Throughout this period, Mr. Pollack remained a closet hardliner surrounded by a see-no-evil government that desperately hoped to "manage" the problem rather than openly confront Iraq's rebellion against international law. He still defends containment in theory--and thus inspections--as a way of curbing Iraq's ambitions, but he admits that, at this point, such a policy is "eroding," largely because "many of our allies proved perfidious, feckless, or outright duplicitous."
In any case he now believes that the only winning strategy is indeed regime change. "Invading Iraq might not just be our least bad alternative, it potentially could be the best course of action," writes Mr. Pollack. "If we are willing to accept the challenge and pay the price, we could end up creating a much better future for ourselves and all of the peoples of the Middle East."
Such a statement is all the more forceful coming from an analyst who was once a lightning rod for Bill Clinton's Iraq policy--seen by its opponents as mere appeasement. Thus "The Threatening Storm" often reads as a mea culpa, if not for the actions of the author per se then for the policies he helped to carry out.
Still, the book concludes by echoing some of Washington's past positions on Iraq. Mr. Pollack believes that regime change will be possible only if the U.S. commits between 200,000 and 300,000 troops for an unforeseeable future, to invade Iraq and rebuild it. Such an astonishing claim implies a doubt about the capacity of the Iraqi people to liberate themselves and establish a democratic regime.
Such a doubt has echoes too. In a piece for Foreign Affairs in 1999 titled "The Rollback Fantasy," Mr. Pollack warned that any attempt at regime change, especially if it were based on mobilizing the Iraqi opposition, would result in a fiasco akin to the Bay of Pigs. "For the United States to try moving from containment to rollback in Iraq," he wrote, "would be a terrible mistake that could easily lead to thousands of unnecessary deaths."

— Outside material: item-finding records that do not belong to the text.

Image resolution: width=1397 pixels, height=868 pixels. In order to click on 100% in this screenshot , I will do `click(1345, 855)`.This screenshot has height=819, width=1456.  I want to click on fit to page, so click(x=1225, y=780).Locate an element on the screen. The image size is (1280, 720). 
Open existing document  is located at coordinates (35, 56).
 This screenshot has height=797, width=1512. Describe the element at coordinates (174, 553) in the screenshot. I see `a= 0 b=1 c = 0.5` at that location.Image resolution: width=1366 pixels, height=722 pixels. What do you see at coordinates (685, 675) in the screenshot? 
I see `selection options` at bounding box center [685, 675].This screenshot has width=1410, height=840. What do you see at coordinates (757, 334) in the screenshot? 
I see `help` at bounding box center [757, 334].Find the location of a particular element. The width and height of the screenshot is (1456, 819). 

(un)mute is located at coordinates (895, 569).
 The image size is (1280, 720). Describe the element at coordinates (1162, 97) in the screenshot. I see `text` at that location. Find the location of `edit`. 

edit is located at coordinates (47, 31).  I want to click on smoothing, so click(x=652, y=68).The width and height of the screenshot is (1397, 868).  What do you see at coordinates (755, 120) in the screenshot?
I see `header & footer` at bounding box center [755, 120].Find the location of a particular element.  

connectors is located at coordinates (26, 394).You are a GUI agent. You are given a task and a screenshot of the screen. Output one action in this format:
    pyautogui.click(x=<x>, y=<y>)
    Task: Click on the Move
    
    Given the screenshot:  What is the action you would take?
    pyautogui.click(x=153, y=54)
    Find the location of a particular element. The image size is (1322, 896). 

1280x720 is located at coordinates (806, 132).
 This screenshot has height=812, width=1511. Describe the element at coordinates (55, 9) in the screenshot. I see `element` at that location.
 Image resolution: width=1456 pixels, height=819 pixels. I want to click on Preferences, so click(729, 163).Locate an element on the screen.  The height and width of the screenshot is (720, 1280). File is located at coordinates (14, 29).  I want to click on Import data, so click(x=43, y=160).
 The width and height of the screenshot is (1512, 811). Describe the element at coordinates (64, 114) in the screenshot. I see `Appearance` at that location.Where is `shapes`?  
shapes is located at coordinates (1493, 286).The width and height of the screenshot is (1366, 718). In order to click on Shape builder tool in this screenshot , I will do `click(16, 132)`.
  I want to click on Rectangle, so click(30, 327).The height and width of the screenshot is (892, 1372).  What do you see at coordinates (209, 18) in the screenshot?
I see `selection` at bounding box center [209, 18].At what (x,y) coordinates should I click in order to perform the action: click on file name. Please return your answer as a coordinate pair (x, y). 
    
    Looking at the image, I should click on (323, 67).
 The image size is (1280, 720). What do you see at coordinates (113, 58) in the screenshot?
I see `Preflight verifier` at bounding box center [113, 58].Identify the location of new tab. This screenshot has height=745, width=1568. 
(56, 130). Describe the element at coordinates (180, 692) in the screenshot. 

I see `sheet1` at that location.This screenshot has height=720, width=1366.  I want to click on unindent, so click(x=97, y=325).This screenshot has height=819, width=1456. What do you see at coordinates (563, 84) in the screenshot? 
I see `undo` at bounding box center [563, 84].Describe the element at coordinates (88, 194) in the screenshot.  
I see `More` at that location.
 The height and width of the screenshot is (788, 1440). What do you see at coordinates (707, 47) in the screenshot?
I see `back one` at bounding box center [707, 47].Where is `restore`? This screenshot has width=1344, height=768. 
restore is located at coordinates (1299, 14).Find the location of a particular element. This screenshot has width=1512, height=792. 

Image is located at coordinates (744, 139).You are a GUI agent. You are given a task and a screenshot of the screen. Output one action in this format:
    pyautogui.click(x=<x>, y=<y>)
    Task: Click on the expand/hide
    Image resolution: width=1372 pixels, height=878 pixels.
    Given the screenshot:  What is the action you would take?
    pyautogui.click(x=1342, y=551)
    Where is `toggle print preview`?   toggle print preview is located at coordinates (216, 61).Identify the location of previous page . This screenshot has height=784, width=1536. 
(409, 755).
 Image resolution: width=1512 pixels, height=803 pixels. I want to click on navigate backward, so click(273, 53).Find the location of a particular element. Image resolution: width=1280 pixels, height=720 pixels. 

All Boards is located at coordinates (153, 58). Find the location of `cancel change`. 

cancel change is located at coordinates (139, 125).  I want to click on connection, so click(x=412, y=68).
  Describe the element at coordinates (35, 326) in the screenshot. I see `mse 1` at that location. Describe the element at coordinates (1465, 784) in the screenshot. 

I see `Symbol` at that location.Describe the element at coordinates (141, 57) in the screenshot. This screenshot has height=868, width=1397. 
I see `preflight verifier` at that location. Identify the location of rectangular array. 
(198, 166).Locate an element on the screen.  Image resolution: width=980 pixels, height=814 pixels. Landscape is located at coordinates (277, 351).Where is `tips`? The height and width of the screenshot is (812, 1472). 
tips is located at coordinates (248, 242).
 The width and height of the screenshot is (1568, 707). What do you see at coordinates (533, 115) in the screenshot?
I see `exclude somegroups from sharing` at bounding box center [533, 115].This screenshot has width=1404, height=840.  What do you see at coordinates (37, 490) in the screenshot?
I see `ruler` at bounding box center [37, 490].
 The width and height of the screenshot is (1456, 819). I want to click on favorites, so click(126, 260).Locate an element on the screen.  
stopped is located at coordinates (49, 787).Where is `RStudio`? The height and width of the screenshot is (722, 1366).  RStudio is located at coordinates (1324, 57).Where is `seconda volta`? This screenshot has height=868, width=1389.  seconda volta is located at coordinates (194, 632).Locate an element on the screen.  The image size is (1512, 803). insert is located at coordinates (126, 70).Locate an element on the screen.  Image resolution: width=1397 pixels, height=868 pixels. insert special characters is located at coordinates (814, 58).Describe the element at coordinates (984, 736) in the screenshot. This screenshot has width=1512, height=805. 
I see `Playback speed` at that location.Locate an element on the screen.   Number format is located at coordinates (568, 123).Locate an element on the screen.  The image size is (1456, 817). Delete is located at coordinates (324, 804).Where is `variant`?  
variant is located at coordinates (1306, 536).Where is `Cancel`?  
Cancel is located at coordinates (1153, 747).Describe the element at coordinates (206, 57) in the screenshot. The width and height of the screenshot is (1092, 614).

Obviously, Mr. Pollack's position has changed, although not entirely. Today's "hawks" still have greater confidence than he does in Iraqi society. And for good reason. Despite the brutality of the current regime, Iraqis are among the most sophisticated and well-educated people of the Mideast and have joined the opposition in soaring numbers. (One out of every six Iraqis today lives in exile.) In a session with Iraqi opposition groups last month, Vice President Dick Cheney reportedly stated: "We do not intend to put American lives at risk to replace one dictator with another." There is every reason to hope that the threatening storm, when it breaks, will leave behind not an occupation force but a democracy.